Text passage =>
-------------------------

I read a lot of “self-help” books. If you look on my shelves in m office, they are full of books on leadership, attitude, and decision-making. My “how-to” section inclues books on how to treat others, how to communicate, how to create vision, how to close deals, and how to make yourself do things you don’t want to do because they are the right thing to do. Some of these books focus on church work and evangelism, but most of them just focus on life.
You would probably expect me to take the angle in this article that “no one can help themselves but must rely on God.” I thought about it. It’s a good point. We should all evaluate how much we are willing to depend on God to help us instead of trying to take the steering wheel. An expression I often heard in Alabama was, “People have a bad habit of whittling on God’s end of the stick.” This is a nice image to think about.
What about my end of the stick? If God’s is whittling on His end, and I should stay away from His end of the stick, what should I be doing on my end of the stick? The truth is that there is work we must do if we are going to improve, grow, and mature. We must do our part. As another old expression goes, “God helps those who help themselves.”
The reality is that God expects His people to be active and productive people. We are expected to work hard and trust in God for the increase. We are told that once we have done our part, God will step up and give bountiful blessings.
One of the easiest ways to see this is Scripture is when God compares His people to farmers (i.e., the Parable of the Soils). Farmers, especially those of the past before modern technology, have the perfect work relationship with God, one that can be emulated in so many different ways. Here’s what I mean.
Farmers must get up and go to work. They start by clearing the land. Farmers must turn the soil, breaking up the hard places, making it soft and accepting of the seed they are to sow. Farmers must then shape the land into rows, hills, and other water draining shapes. Farmers must dig holes for seed (if it is a planted seed instead of a broadcast seed). Farmers must then put the seed in place. Then farmers must cover the seed and leave loose, pat down the dirt, or pack down the dirt so the seed can have the correct environment.
Here’s where a farmer’s work gets difficult. He must wait. He will spend his time waiting, wondering if the dirt itself was fertile and good for growing crops. He might have some means for irrigation, but in ancient times, only the rich had true irrigation. Many just had to time their process correctly to when they felt they might get some rain. The farmer has gone through all this work, getting everything ready, and now he must trust God. God takes over from here. He must wait on God to send rain. He must trust that God won’t send a deluge that will wash away the seed, but that God will send enough rain to keep the seed wet. He must wait on God to continue to rain the fields periodically so the seed can continue to root, grow, and thrive.

-------------------------

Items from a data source
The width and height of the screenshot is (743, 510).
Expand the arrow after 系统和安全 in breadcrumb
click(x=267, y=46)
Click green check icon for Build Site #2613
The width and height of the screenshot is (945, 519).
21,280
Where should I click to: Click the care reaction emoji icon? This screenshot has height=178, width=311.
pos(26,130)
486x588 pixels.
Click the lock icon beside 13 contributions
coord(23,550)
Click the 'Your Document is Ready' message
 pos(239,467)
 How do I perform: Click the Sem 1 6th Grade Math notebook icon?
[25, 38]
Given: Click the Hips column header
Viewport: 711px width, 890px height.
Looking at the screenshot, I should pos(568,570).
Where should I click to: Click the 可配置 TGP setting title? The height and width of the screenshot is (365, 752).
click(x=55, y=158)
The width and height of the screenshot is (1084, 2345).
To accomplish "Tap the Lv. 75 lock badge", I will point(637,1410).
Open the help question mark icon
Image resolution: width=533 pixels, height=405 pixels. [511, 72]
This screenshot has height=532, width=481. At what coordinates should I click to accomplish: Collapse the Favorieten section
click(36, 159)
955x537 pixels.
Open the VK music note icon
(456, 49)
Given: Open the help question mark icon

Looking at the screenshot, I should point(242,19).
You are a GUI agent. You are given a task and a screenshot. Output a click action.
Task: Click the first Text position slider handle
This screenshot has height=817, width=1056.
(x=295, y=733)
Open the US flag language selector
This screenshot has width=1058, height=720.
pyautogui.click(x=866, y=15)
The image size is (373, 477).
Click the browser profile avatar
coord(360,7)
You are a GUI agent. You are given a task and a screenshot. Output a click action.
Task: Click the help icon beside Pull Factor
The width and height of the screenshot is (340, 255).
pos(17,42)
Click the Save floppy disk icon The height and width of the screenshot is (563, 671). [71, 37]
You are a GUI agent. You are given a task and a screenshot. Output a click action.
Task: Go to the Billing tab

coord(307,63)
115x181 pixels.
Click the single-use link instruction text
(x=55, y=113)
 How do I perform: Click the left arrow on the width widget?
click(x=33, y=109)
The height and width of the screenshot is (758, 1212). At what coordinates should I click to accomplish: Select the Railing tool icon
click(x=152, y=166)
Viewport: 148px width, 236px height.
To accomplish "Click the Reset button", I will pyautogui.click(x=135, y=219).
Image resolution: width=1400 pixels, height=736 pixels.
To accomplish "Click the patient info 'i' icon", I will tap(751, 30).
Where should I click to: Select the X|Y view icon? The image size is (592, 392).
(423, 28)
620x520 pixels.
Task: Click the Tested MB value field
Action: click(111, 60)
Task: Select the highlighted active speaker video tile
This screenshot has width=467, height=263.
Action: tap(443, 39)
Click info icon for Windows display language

-------------------------

What you need to do =>
[a] Can you rewrite the part of the article about farmers and trusting God that begins at the words "The reality is" and ends after "give bountiful blessings.", swapping "bountiful" for "abundant"?
[b] According to the article about farmers and trusting God, why must the farmer wait on God to keep raining on the fields periodically? Answer in one to three sentences.
[c] What comes next in the article about farmers and trusting God? Continue it from its last sentence.

Your responses =>
[a]
The reality is that God expects His people to be active and productive people. We are expected to work hard and trust in God for the increase. We are told that once we have done our part, God will step up and give abundant blessings.

[b] The farmer needs God to keep raining on the fields periodically so that the seed can continue to root, grow, and thrive.

[c]
Depending on the crop, the farmer might be waiting a week, multiple weeks, or even over a month before we can know whether his work was worth the trouble. He’s not lazy during this time. He must keep rodents and small animals away from digging up his seed. He must make sure the rain he gets is not drowning the seed in any places but is getting to every place. He must be preparing for the harvest, clearning barns and storehouses. He has plenty to keep him busy.
Soon, his trust and patience pays off. He starts to see the small green stems and leaves that appear. Can you imagine the sigh of relief and moments of joy when the crop finally appears?
He must continue to cultivate the crop, keeping it healthy, watching those leaves for any sign of disease or drought. He must take care of the plants until they are produced food.
All of this is a nicely balanced view of how life is with God. God gives forgiveness, but not until the sinner repents (1 Jn 1.9). God gives salvation, but not until the seeker dies in baptism (1 Pet 3.21). God gives increase, but not until the Christian has planted and watered His Word in the hearts of others (1 Cor 3.6). God gives peace, but not until the restless give their worries to Him in prayer (Phil 4.6).
Like the farmer, we need to work hard. We need to do what we can do ourselves while trusting that God is doing what only He can do. We need to let God make a masterpiece out of His end of the stick, carving with master tools, while we slowly chip away with our butter knife on our end. To be honest, our best efforts won’t add up to much, but they will be sufficient. It is God’s work that makes our feeble efforts successful. A farmer’s best work is futile if God sends no rain.
While we must work hard to do our part, we can take comfort knowing that our success comes from what God is doing on His end. What peace comes from knowing God can take my efforts and make them truly wonderful. Determine to do your part so God can make your work glorious—glorifying Him, you, His church, and those around us.